11.05pm: LB thinks walking is a bad idea. I tell him “it’s just up ahead..”

11.08pm: Apparently, I’m wrong. LB suggest heading back to get the car and have it shifted to Tanjong Beach. I tell him,

Me: “No one walks half way and turns back.. just keep going.”

11.10pm: We check the map. Siloso is about two palm lengths away. Singapore is about half a palm away. I reassure LB that walking on is better than heading back.

11.15pm: LB starts yelling at me. I have stitches on my side and I’m out of breath. I ignore him.

By the time we arrived, the carnal visual fest was well enough to erase any retention of negativity. The bikini tops, the beach shorts… throw in bunny ears and you have Hefner certifying this.

A call from CokeWhore and we made a quick stop to the hotel room, tanking up on Vodkas and menthols. By the time we got back down, it was closing in on 1am but the crowd was still streaming in like it’s a Mango sale.

Getting Drinks…

I can’t remember how many drinks we bought but the first wave was 30 cups. Subsequently we cheated on the ticketing. We’d buy in stacks of tens and I’d hide a couple tickets then complain to them about short-changing us.

I can’t help being cheap and disgraceful.

The BAT incident…

When I went over to get Dunhill’s at the British Tobacco booth, I had my picture unglamorously snapped.

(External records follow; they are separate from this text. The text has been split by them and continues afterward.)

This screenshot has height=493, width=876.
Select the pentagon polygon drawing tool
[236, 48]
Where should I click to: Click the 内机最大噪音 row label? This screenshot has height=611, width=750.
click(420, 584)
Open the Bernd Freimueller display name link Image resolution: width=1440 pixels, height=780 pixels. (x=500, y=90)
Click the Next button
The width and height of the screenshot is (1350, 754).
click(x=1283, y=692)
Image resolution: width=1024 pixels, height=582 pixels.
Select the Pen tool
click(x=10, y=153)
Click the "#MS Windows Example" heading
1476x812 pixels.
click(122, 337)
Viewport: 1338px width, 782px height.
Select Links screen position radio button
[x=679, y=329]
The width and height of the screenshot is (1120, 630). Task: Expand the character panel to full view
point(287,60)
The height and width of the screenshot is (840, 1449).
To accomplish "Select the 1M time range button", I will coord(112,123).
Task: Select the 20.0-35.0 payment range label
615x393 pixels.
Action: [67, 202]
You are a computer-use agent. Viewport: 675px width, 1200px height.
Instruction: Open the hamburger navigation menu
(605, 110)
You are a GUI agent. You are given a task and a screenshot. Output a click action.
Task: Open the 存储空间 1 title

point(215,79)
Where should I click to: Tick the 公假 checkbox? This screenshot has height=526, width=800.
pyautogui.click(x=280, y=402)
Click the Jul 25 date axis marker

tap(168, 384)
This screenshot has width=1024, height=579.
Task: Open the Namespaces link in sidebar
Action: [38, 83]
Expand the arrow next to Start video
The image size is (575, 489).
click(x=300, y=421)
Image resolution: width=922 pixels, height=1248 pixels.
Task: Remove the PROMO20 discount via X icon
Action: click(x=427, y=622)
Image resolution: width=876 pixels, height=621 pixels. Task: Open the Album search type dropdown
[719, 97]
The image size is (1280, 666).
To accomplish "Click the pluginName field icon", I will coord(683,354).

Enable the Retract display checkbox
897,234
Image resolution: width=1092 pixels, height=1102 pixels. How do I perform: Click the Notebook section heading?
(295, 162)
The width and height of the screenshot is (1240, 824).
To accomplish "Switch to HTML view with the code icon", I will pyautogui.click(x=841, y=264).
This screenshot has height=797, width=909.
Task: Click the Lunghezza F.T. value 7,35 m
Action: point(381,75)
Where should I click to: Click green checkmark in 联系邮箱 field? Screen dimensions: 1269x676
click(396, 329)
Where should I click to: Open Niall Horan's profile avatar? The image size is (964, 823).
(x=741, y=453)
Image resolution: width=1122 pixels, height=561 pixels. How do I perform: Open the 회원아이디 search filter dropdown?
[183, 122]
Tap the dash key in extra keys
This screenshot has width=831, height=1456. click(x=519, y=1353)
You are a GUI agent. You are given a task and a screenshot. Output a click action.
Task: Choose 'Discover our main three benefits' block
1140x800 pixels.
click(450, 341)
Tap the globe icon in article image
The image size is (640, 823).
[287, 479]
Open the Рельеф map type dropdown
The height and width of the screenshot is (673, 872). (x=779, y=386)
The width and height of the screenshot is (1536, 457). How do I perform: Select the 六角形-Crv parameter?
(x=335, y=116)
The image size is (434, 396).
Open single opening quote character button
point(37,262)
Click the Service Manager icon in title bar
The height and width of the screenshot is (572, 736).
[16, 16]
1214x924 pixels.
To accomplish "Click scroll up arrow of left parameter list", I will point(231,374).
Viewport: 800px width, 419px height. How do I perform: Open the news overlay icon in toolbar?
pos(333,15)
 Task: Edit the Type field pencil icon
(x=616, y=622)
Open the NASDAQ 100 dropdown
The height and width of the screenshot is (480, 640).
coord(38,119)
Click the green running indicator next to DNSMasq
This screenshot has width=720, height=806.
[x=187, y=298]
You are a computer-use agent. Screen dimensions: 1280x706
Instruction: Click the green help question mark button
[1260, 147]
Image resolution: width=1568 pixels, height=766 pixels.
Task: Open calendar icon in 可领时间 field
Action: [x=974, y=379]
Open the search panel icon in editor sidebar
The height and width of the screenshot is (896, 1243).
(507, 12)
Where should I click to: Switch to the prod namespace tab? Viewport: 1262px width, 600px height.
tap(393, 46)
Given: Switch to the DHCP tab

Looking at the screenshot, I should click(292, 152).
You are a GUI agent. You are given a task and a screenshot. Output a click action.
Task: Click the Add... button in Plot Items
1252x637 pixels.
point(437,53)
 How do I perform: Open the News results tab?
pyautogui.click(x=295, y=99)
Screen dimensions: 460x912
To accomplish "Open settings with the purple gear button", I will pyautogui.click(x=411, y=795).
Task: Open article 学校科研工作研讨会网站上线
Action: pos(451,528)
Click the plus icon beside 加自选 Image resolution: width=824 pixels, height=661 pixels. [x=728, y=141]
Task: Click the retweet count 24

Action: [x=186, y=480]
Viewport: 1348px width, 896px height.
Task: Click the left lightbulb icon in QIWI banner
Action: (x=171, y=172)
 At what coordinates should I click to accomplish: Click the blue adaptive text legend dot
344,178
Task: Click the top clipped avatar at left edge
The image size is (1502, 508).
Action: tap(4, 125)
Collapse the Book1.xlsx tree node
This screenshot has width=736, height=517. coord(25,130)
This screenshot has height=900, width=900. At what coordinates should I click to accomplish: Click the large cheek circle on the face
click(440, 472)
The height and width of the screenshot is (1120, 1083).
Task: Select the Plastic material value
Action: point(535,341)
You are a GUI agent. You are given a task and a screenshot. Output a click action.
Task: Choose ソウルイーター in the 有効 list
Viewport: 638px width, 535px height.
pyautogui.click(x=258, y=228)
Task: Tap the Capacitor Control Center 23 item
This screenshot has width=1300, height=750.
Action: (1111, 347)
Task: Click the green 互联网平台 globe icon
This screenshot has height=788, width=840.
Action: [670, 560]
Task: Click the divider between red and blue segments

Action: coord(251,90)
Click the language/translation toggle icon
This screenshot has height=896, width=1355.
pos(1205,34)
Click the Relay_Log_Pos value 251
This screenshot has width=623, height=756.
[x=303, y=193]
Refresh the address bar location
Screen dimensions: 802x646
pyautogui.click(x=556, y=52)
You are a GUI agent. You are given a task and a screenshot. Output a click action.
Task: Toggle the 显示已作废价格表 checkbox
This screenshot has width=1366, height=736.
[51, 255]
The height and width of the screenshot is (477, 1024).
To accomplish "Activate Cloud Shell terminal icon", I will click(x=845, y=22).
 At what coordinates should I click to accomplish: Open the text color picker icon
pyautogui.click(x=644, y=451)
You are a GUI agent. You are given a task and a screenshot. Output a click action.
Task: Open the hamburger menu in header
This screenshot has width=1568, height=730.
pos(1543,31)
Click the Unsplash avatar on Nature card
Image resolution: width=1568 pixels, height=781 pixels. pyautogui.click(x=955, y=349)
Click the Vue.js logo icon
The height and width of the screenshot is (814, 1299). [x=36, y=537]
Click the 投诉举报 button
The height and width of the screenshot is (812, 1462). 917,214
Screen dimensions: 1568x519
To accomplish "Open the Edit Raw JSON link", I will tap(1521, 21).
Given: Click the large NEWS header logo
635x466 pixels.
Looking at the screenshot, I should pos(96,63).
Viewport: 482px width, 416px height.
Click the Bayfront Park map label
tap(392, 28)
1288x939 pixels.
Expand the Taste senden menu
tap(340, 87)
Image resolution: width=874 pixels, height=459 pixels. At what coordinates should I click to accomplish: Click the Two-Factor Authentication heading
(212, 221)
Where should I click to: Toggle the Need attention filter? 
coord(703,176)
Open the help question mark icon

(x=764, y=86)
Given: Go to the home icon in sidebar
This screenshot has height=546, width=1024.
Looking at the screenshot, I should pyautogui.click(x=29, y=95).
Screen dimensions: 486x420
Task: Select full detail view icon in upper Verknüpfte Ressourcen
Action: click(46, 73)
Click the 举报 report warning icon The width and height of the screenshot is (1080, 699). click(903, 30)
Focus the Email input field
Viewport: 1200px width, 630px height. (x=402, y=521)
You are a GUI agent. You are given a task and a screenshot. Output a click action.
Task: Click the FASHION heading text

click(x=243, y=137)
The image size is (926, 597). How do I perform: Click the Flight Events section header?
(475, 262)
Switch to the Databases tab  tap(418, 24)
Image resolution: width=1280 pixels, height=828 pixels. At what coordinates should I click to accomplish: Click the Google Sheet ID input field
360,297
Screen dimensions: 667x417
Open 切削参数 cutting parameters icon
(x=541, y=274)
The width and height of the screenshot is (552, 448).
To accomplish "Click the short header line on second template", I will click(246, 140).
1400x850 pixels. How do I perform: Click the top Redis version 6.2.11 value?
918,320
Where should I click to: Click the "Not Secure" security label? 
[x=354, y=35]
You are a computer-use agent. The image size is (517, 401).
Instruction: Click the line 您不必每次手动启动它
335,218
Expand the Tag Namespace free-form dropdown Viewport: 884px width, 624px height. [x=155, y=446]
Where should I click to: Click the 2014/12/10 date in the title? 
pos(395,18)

Me: “Did you just take a picture of me?!”
Guy: “Ermm.. ya.”
Me: “You gotta delete that.. my mum will not be happy…”

They broke out laughing and requested I posed once more with the pack. Then the video guy came in,

Video: “Pose with the cigarettes.”
Me: “Dun want lah…*pose and pout*”
Video: “Erm.. with the cigratte pack…”

This was an absolute gimmick worthy shot, given that ironically, I had a T-Shirt with the prints “Role Model” printed laterally across. This was a perfect foil against the conventional but as with everything creative and outrageous, it’ll be decently proxied and sensitized and never to be seen.

Photo taking..

By the time I was decently intoxicated, I was running around yelling at people to have their pictures taken with us. I didn’t ask or request for their photo presence, I demanded.
The only thing that exacerbated my peremptory demands into blunt rudeness was the constant injection of juices into my blander.

I applaud my streak at times to get away with the crap that comes out of me. I attribute it to mordant humor and a charming misdemeanor.

Me: “BUTT CHEEKS!! COME HERE!! TAKE PICTURE!”

This guy had on some white trunks and a towel tucked between his ass which was weighing the trunks down to mid level and a nauseous over-exposure of butt cheeks.
And despite me absolutely yelling and calling him on my on derogatory terms, he still came back to offer me drinks.

I love myself. Obviously men love me too.

I have no clue to how many strangers we ended up posing with, but CokeWhore estimates it to ‘half the pictures’.

It came to a point where they absolutely discouraged me against going up to hot girls for pictures and wanted me instead, to work my charm on gays, bad dressers and anyone who was physically dysfunctional.

Couple others dropped by. Huixx and Jules came by for a while. Red joined us once her friends had left and Ash popped by, muttered some vulgarities at me over removing her cap and disappeared shortly.

And that was it, the last of what I can vaguely remember. Dancing against sunrise, fighting against fatigue and exfoliating my feet with sand.